Reproduce the listing verbatim.

*** Opening of Input data ***

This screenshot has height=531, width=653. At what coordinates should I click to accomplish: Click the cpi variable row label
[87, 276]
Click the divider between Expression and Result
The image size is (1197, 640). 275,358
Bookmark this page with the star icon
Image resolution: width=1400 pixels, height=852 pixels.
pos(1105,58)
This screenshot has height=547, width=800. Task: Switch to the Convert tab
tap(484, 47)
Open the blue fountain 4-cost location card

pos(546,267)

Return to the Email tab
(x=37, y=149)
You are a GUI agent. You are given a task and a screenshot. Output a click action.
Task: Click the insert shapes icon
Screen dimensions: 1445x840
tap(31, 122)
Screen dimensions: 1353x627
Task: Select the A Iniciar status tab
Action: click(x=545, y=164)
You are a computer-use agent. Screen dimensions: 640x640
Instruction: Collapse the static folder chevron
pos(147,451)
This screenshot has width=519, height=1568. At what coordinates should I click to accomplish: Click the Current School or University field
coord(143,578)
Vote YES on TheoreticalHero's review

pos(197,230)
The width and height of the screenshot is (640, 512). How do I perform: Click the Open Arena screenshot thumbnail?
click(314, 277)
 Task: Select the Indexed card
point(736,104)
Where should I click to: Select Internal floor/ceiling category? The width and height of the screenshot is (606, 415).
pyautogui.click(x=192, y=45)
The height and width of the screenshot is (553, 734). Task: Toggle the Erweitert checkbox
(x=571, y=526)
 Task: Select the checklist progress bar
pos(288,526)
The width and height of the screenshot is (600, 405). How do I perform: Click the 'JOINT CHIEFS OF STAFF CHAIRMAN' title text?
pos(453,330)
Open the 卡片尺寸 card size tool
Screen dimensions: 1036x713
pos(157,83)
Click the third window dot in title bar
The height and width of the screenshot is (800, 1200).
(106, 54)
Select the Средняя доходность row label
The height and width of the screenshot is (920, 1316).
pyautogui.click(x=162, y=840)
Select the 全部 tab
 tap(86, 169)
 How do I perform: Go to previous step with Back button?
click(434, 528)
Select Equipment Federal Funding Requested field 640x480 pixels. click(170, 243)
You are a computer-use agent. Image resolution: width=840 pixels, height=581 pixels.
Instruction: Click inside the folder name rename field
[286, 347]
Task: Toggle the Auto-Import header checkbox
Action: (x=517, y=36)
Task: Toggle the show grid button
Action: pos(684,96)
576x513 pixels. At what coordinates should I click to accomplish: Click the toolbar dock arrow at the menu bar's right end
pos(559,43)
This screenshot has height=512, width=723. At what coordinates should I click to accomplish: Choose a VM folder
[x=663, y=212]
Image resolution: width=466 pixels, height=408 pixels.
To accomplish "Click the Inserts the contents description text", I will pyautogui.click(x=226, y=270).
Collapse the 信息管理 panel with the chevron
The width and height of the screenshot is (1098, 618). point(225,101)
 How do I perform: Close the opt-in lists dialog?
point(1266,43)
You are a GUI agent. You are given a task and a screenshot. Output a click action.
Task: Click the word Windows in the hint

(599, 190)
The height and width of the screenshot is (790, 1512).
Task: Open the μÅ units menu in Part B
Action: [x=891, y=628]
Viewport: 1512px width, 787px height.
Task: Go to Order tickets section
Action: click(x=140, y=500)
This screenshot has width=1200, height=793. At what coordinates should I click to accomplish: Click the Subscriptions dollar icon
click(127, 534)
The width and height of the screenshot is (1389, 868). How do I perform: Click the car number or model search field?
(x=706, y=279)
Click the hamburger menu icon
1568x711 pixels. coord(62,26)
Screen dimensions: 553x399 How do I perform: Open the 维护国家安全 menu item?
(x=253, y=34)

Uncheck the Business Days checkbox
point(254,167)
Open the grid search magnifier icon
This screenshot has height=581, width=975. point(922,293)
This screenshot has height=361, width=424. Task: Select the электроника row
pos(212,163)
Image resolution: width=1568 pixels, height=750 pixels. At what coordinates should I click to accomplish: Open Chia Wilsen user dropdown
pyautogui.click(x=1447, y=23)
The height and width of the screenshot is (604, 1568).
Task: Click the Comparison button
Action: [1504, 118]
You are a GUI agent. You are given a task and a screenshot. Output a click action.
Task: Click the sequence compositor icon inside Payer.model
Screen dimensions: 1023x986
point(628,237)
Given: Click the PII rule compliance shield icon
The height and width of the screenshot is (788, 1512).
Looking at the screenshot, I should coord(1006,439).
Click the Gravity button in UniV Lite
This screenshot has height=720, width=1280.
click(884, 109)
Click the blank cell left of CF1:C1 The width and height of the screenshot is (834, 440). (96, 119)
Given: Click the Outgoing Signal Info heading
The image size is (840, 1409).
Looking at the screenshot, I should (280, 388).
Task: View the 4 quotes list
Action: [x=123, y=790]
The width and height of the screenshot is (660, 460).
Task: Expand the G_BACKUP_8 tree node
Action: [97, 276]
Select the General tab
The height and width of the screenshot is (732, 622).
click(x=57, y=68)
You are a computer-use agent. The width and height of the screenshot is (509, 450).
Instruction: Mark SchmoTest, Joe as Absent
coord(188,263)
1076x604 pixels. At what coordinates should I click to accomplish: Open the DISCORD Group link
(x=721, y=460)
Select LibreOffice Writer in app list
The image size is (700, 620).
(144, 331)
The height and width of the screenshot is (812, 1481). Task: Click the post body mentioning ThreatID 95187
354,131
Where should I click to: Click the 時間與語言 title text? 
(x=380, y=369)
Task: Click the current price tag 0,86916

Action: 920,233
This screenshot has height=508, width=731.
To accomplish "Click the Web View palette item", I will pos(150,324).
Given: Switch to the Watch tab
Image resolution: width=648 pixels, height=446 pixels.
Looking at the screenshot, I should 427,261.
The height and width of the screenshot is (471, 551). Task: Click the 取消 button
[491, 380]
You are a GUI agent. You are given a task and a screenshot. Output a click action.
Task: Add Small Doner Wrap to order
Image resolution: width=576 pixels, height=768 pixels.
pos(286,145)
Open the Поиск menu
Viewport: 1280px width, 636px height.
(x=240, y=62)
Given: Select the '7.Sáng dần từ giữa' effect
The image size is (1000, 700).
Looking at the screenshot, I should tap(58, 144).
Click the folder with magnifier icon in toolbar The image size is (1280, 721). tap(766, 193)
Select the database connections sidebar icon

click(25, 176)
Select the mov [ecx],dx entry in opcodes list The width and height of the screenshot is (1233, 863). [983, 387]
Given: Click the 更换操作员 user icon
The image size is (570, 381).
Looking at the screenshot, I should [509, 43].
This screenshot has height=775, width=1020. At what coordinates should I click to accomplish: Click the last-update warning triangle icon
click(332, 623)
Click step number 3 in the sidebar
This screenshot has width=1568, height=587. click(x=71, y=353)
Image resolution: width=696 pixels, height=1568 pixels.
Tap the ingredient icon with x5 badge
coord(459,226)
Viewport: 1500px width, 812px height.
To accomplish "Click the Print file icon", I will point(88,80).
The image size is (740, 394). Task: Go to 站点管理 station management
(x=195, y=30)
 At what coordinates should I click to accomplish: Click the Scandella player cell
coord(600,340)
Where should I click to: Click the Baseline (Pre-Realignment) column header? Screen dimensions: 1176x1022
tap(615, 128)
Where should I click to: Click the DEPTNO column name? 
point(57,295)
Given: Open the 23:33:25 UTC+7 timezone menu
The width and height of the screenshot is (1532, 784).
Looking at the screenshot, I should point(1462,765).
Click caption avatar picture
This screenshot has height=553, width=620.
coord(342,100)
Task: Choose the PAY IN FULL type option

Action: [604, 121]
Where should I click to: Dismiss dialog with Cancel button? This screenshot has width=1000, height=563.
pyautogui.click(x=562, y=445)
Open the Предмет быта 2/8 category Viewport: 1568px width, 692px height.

*** Close of Input data ***

▸ **Your response**:
This screenshot has height=531, width=653. At what coordinates should I click to accomplish: Click the cpi variable row label
[87, 276]
Click the divider between Expression and Result
The image size is (1197, 640). 275,358
Bookmark this page with the star icon
Image resolution: width=1400 pixels, height=852 pixels.
pos(1105,58)
This screenshot has height=547, width=800. Task: Switch to the Convert tab
tap(484, 47)
Open the blue fountain 4-cost location card

pos(546,267)

Return to the Email tab
(x=37, y=149)
You are a GUI agent. You are given a task and a screenshot. Output a click action.
Task: Click the insert shapes icon
Screen dimensions: 1445x840
tap(31, 122)
Screen dimensions: 1353x627
Task: Select the A Iniciar status tab
Action: click(x=545, y=164)
You are a computer-use agent. Screen dimensions: 640x640
Instruction: Collapse the static folder chevron
pos(147,451)
This screenshot has width=519, height=1568. At what coordinates should I click to accomplish: Click the Current School or University field
coord(143,578)
Vote YES on TheoreticalHero's review

pos(197,230)
The width and height of the screenshot is (640, 512). How do I perform: Click the Open Arena screenshot thumbnail?
click(314, 277)
 Task: Select the Indexed card
point(736,104)
Where should I click to: Select Internal floor/ceiling category? The width and height of the screenshot is (606, 415).
pyautogui.click(x=192, y=45)
The height and width of the screenshot is (553, 734). Task: Toggle the Erweitert checkbox
(x=571, y=526)
 Task: Select the checklist progress bar
pos(288,526)
The width and height of the screenshot is (600, 405). How do I perform: Click the 'JOINT CHIEFS OF STAFF CHAIRMAN' title text?
pos(453,330)
Open the 卡片尺寸 card size tool
Screen dimensions: 1036x713
pos(157,83)
Click the third window dot in title bar
The height and width of the screenshot is (800, 1200).
(106, 54)
Select the Средняя доходность row label
The height and width of the screenshot is (920, 1316).
pyautogui.click(x=162, y=840)
Select the 全部 tab
 tap(86, 169)
 How do I perform: Go to previous step with Back button?
click(434, 528)
Select Equipment Federal Funding Requested field 640x480 pixels. click(170, 243)
You are a computer-use agent. Image resolution: width=840 pixels, height=581 pixels.
Instruction: Click inside the folder name rename field
[286, 347]
Task: Toggle the Auto-Import header checkbox
Action: (x=517, y=36)
Task: Toggle the show grid button
Action: pos(684,96)
576x513 pixels. At what coordinates should I click to accomplish: Click the toolbar dock arrow at the menu bar's right end
pos(559,43)
This screenshot has height=512, width=723. At what coordinates should I click to accomplish: Choose a VM folder
[x=663, y=212]
Image resolution: width=466 pixels, height=408 pixels.
To accomplish "Click the Inserts the contents description text", I will pyautogui.click(x=226, y=270).
Collapse the 信息管理 panel with the chevron
The width and height of the screenshot is (1098, 618). point(225,101)
 How do I perform: Close the opt-in lists dialog?
point(1266,43)
You are a GUI agent. You are given a task and a screenshot. Output a click action.
Task: Click the word Windows in the hint

(599, 190)
The height and width of the screenshot is (790, 1512).
Task: Open the μÅ units menu in Part B
Action: [x=891, y=628]
Viewport: 1512px width, 787px height.
Task: Go to Order tickets section
Action: click(x=140, y=500)
This screenshot has width=1200, height=793. At what coordinates should I click to accomplish: Click the Subscriptions dollar icon
click(127, 534)
The width and height of the screenshot is (1389, 868). How do I perform: Click the car number or model search field?
(x=706, y=279)
Click the hamburger menu icon
1568x711 pixels. coord(62,26)
Screen dimensions: 553x399 How do I perform: Open the 维护国家安全 menu item?
(x=253, y=34)

Uncheck the Business Days checkbox
point(254,167)
Open the grid search magnifier icon
This screenshot has height=581, width=975. point(922,293)
This screenshot has height=361, width=424. Task: Select the электроника row
pos(212,163)
Image resolution: width=1568 pixels, height=750 pixels. At what coordinates should I click to accomplish: Open Chia Wilsen user dropdown
pyautogui.click(x=1447, y=23)
The height and width of the screenshot is (604, 1568).
Task: Click the Comparison button
Action: [1504, 118]
You are a GUI agent. You are given a task and a screenshot. Output a click action.
Task: Click the sequence compositor icon inside Payer.model
Screen dimensions: 1023x986
point(628,237)
Given: Click the PII rule compliance shield icon
The height and width of the screenshot is (788, 1512).
Looking at the screenshot, I should coord(1006,439).
Click the Gravity button in UniV Lite
This screenshot has height=720, width=1280.
click(884, 109)
Click the blank cell left of CF1:C1 The width and height of the screenshot is (834, 440). (96, 119)
Given: Click the Outgoing Signal Info heading
The image size is (840, 1409).
Looking at the screenshot, I should (280, 388).
Task: View the 4 quotes list
Action: [x=123, y=790]
The width and height of the screenshot is (660, 460).
Task: Expand the G_BACKUP_8 tree node
Action: [97, 276]
Select the General tab
The height and width of the screenshot is (732, 622).
click(x=57, y=68)
You are a computer-use agent. The width and height of the screenshot is (509, 450).
Instruction: Mark SchmoTest, Joe as Absent
coord(188,263)
1076x604 pixels. At what coordinates should I click to accomplish: Open the DISCORD Group link
(x=721, y=460)
Select LibreOffice Writer in app list
The image size is (700, 620).
(144, 331)
The height and width of the screenshot is (812, 1481). Task: Click the post body mentioning ThreatID 95187
354,131
Where should I click to: Click the 時間與語言 title text? 
(x=380, y=369)
Task: Click the current price tag 0,86916

Action: 920,233
This screenshot has height=508, width=731.
To accomplish "Click the Web View palette item", I will pos(150,324).
Given: Switch to the Watch tab
Image resolution: width=648 pixels, height=446 pixels.
Looking at the screenshot, I should 427,261.
The height and width of the screenshot is (471, 551). Task: Click the 取消 button
[491, 380]
You are a GUI agent. You are given a task and a screenshot. Output a click action.
Task: Add Small Doner Wrap to order
Image resolution: width=576 pixels, height=768 pixels.
pos(286,145)
Open the Поиск menu
Viewport: 1280px width, 636px height.
(x=240, y=62)
Given: Select the '7.Sáng dần từ giữa' effect
The image size is (1000, 700).
Looking at the screenshot, I should tap(58, 144).
Click the folder with magnifier icon in toolbar The image size is (1280, 721). tap(766, 193)
Select the database connections sidebar icon

click(25, 176)
Select the mov [ecx],dx entry in opcodes list The width and height of the screenshot is (1233, 863). [983, 387]
Given: Click the 更换操作员 user icon
The image size is (570, 381).
Looking at the screenshot, I should [509, 43].
This screenshot has height=775, width=1020. At what coordinates should I click to accomplish: Click the last-update warning triangle icon
click(332, 623)
Click step number 3 in the sidebar
This screenshot has width=1568, height=587. click(x=71, y=353)
Image resolution: width=696 pixels, height=1568 pixels.
Tap the ingredient icon with x5 badge
coord(459,226)
Viewport: 1500px width, 812px height.
To accomplish "Click the Print file icon", I will point(88,80).
The image size is (740, 394). Task: Go to 站点管理 station management
(x=195, y=30)
 At what coordinates should I click to accomplish: Click the Scandella player cell
coord(600,340)
Where should I click to: Click the Baseline (Pre-Realignment) column header? Screen dimensions: 1176x1022
tap(615, 128)
Where should I click to: Click the DEPTNO column name? 
point(57,295)
Given: Open the 23:33:25 UTC+7 timezone menu
The width and height of the screenshot is (1532, 784).
Looking at the screenshot, I should point(1462,765).
Click caption avatar picture
This screenshot has height=553, width=620.
coord(342,100)
Task: Choose the PAY IN FULL type option

Action: [604, 121]
Where should I click to: Dismiss dialog with Cancel button? This screenshot has width=1000, height=563.
pyautogui.click(x=562, y=445)
Open the Предмет быта 2/8 category Viewport: 1568px width, 692px height.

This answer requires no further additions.